Sceneario.com : Bonjour. Pourrais-tu te présenter un peu pour ceux qui ne te connaissent pas ?

H. Tonton : Question très ouverte ! Par quel bout commencer… ? Les pieds ? Du 39 ! La tête ? Pleine d’images et d’histoires ! Les mains ? 5 doigts pour chacune d’elles avec un crayon mine 0.5 dans celle de droite ! Et tout ça sous le nom de Yannick Hatton ! Aucune formation artistique, complètement autodidacte. J’ai bien sûr effectué quelques études pompeuses n’ayant rien à voir avec la passion qui m’habite aujourd’hui. Côté dessin, de nombreux projets ont été réalisés avant Armandis ; tous en solo et tous refusés ! J’ai toutefois connu deux expériences dans deux maisons d’édition ( Delcourt et Soleil ), mais sans suite…

Sceneario.com : Ton trait évolue au fur et à mesure des tomes : est-ce une volonté ou bien le temps qui permet d’affiner les choses ?

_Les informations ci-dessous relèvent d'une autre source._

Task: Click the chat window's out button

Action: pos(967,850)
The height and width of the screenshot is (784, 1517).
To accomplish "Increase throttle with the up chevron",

H. Tonton : Les deux. Beaucoup d’auteurs pourront dire que l’évolution graphique est asymptotique. Il est normal que le graphisme évolue de manière sensible sur les premiers albums ( il n’y a qu’à voir les premiers pas de tous les auteurs de référence.) Au fil de l’histoire, je corrige mes erreurs (parfois très grossières ) tant sur le plan du graphisme que du scénario. Je passe aussi plus de temps car je suis de plus en plus exigent sur mes mises en scène ; un découpage bien construit et des cases bien pensées apportent plus d’inspiration dans le trait et dans le dessin. Dans tous les cas, il est primordial d’évoluer d’un tome à l’autre ; sans cette sensation, l’envie s’effrite… et sans l’envie, il n’y a plus de dessin.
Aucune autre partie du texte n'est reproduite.